Web developers, ultimately, have very little vested interest in what browser is winning or who's using what as long as (a) people can access their site and (b) they don't have to write the site twice. That's their incentive model. Telling them that the spec is X and if Google does Y Google is wrong when Google is like 90% market share is just kind of a funny idea for them to laugh at and then go right back to solving the problem in a way that reaches 90% of the possible users (and then maybe, time permitting, writing pieces of the site twice to pick up a fraction of the remaining 10%).
> Web developers, ultimately, have very little vested interest
Yeah, of course. It's only the platform they depend on. Why not cede control of it to Google, right? What's the worst that could happen?

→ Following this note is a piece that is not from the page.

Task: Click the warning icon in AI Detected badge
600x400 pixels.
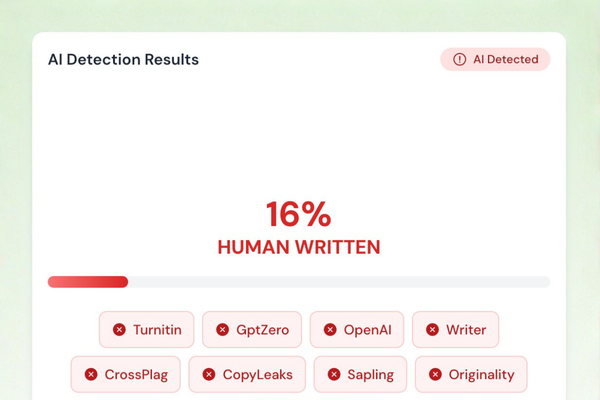Action: (459, 59)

Sometimes I ask myself why people even try. What is the point when people have such an apathetic attitude? What is the point of these web standards? Some huge company comes in, dominates the market and suddenly they're the standard. Nobody cares as long as they're making money, even though the huge company is usurping control of the platform. Not even a year ago I saw a post here about people at Google talking about moving the web away from the previous "owned" model to a "managed" model or something like that. As long as people don't have to work too hard to get paid, who cares, right? This notion of an open platform is just a funny idea to laugh at.
Those people are then, to further the analogy, not “web” developers but “Google network” developers. Therefore, I would not ask them to do anything more than they are doing; what they are doing is irrelevant to the new interlinked network.

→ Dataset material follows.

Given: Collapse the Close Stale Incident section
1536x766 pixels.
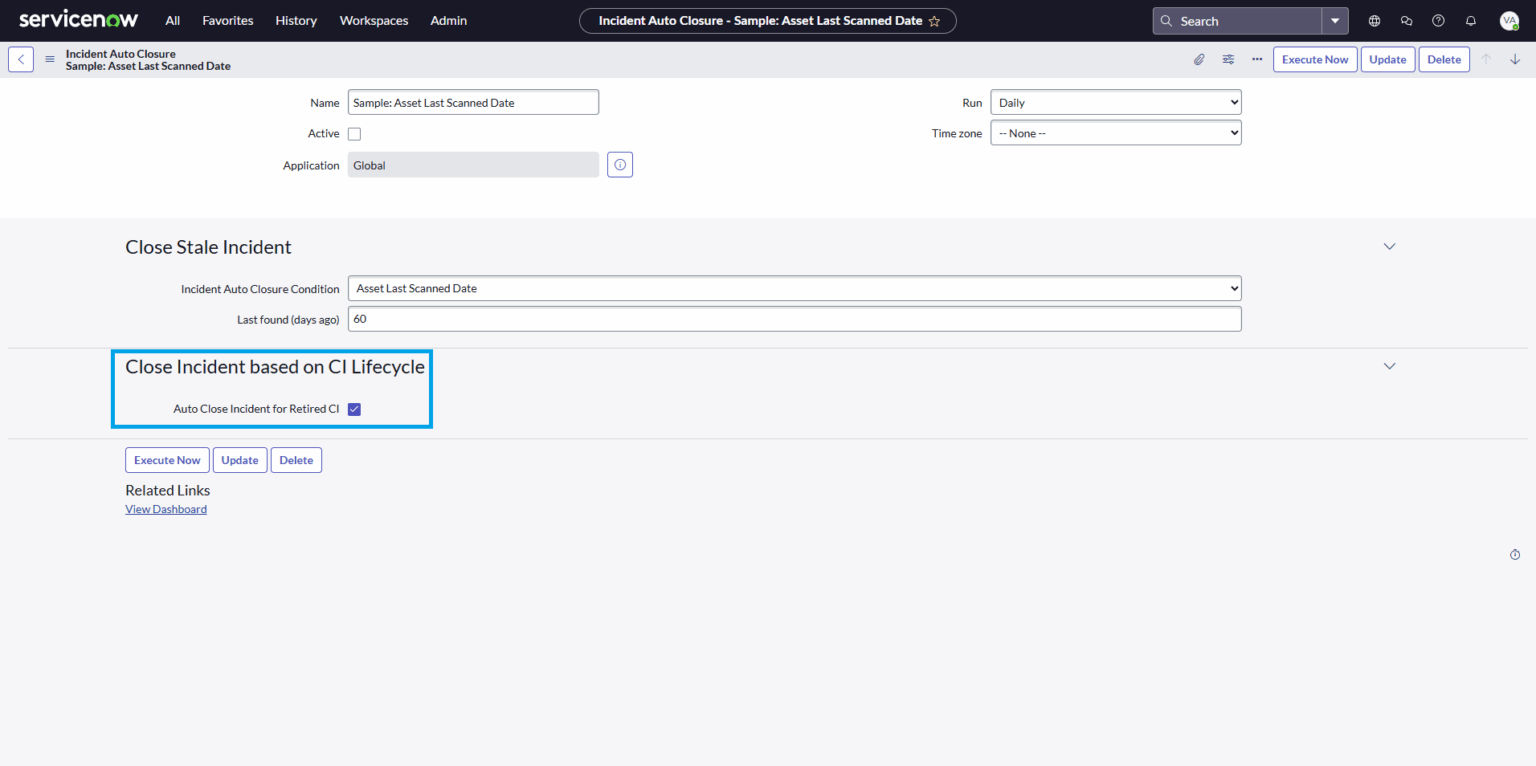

Which is fine. I'm sure they will care when the new interlinked network becomes relevant to anyone for anything.
(If one wants to do that road, one should probably start reasoning from the "killer app" of a novel network model. The killer app of the web was HTML, and specifically the hyperlink combined with the URL, which allowed for association of information in a way that hadn't been possible before. It'll be hard to one-up that, but if someone could find a way to do it that would be hard for HTML to just grow to consume, there may be room for a novel information service).
It's useful to distinguish between them, though. Apps are almost always first party software that only does what's officially supported. Browsers have a long history of customizability, extensibility, programmability, adversarial interoperability.
What if instead of browsers and ad blockers we had an extensive collection of web scrapers for every web site out there?
I do believe we have all of those things currently, but with the scrapers working against the human condition. Our only recourse is smart human scrapers but that job sucks really fast.